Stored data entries
+ + + + + + +
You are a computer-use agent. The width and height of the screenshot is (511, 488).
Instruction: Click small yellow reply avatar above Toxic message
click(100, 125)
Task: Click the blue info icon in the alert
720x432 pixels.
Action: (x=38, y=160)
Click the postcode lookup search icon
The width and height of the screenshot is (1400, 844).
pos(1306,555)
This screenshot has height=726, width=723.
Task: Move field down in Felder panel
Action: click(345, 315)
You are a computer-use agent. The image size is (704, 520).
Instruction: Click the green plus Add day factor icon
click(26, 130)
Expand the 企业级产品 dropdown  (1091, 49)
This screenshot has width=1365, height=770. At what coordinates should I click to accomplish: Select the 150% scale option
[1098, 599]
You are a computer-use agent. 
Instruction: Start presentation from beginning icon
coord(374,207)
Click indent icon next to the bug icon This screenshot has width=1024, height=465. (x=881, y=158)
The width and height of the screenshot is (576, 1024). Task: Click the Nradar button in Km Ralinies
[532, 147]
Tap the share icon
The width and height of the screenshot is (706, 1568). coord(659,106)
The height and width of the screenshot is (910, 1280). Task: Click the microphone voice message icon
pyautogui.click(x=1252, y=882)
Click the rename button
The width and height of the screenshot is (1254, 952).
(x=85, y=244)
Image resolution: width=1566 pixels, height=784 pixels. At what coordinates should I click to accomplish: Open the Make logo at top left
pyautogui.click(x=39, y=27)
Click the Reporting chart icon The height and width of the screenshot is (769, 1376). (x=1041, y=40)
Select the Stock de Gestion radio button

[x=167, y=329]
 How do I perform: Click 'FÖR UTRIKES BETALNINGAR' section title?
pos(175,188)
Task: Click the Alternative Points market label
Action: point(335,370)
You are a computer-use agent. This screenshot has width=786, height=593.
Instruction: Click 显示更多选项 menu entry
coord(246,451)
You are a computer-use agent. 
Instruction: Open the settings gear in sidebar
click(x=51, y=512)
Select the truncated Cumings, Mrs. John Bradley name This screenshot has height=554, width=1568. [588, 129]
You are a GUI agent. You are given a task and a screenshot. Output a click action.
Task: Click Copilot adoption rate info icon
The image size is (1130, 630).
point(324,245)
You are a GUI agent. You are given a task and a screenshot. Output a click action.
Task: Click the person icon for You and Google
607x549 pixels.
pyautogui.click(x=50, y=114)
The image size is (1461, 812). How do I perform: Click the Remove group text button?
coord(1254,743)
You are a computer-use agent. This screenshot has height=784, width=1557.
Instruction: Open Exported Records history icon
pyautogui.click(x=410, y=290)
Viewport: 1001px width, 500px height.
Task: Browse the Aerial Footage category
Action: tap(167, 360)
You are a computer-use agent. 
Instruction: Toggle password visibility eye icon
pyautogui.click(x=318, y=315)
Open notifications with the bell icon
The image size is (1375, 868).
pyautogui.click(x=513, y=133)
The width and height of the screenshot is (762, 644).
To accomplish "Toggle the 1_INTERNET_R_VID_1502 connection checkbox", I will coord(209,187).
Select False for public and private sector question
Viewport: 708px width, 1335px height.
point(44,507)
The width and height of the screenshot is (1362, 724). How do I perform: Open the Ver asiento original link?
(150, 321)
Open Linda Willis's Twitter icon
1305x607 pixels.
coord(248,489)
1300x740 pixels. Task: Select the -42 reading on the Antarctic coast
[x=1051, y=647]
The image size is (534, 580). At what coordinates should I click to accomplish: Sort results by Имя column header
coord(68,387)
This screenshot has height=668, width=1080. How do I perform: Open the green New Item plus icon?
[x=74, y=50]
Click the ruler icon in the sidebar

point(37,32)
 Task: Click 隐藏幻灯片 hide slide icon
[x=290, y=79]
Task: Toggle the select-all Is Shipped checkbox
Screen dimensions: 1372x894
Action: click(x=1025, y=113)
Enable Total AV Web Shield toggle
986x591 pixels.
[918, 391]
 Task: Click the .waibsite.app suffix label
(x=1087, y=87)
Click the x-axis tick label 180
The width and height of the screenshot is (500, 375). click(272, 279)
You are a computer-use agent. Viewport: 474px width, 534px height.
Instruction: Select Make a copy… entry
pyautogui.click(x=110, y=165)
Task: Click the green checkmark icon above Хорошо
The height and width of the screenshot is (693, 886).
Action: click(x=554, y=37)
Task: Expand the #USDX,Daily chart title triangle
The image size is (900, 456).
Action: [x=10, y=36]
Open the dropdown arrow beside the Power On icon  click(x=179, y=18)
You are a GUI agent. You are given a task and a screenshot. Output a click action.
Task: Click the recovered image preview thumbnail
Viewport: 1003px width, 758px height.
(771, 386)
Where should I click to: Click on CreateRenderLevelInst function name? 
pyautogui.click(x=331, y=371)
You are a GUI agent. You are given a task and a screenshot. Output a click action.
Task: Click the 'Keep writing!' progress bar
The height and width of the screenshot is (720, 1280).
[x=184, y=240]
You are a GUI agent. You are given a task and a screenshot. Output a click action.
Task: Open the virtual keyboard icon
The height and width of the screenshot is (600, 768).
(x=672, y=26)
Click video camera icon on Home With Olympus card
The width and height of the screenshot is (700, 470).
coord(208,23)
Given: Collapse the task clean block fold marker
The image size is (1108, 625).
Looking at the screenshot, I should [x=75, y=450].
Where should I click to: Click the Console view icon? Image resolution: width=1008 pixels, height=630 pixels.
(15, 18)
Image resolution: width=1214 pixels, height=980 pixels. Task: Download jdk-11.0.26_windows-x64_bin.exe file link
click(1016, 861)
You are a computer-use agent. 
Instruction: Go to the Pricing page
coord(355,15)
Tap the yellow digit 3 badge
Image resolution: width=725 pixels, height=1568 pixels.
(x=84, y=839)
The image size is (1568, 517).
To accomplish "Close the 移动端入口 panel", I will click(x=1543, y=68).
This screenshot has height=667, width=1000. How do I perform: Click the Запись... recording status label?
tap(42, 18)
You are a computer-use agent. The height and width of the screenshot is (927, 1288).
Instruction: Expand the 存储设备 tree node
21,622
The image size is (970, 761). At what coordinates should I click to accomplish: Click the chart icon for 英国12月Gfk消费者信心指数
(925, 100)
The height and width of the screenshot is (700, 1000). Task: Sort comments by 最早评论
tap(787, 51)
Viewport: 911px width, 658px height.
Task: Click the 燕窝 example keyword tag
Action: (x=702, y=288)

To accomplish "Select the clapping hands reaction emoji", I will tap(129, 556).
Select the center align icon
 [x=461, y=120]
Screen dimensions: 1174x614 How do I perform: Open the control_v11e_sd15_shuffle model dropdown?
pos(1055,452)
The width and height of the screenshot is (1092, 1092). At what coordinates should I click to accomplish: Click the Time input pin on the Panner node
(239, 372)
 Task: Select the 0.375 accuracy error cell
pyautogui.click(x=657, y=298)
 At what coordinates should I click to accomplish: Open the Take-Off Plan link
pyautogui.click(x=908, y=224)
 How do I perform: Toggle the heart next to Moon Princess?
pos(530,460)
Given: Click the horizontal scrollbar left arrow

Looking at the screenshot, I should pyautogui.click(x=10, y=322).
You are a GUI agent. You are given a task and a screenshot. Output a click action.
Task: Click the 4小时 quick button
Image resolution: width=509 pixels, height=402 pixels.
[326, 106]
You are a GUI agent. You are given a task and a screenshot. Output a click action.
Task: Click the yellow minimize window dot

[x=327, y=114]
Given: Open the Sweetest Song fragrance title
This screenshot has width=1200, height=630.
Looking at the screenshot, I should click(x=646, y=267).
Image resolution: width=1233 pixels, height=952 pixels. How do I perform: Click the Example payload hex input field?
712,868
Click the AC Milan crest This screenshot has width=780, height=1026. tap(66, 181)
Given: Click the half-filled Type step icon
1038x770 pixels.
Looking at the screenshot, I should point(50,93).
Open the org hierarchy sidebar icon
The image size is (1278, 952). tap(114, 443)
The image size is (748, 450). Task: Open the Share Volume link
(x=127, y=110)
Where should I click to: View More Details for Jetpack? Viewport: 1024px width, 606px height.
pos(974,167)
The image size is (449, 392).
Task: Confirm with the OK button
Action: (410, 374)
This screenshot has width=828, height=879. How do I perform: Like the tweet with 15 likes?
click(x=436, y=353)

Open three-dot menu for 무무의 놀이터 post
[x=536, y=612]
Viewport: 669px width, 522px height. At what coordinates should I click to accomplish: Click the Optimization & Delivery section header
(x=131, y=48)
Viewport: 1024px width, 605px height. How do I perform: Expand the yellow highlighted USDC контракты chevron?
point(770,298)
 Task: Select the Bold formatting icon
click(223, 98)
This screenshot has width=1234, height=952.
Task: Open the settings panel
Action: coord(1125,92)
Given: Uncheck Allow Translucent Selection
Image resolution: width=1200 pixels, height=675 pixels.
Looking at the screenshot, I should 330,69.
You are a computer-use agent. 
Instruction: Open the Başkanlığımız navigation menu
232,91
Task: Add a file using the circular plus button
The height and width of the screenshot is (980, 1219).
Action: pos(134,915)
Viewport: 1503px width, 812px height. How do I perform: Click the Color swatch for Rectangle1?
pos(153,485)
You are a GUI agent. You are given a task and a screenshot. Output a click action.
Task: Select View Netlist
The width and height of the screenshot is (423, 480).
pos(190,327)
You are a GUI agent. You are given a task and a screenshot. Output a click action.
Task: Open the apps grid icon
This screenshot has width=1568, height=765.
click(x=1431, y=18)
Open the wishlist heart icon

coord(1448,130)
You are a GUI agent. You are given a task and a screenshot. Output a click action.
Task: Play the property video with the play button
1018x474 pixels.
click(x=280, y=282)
+ + + + + + +
◆ **WHAT YOU HAVE TO DO**:
Work through the records line by line, and once you reach the final line, report only how many held "video".

◆ **ANSWER FOR THIS EXERCISE**:
2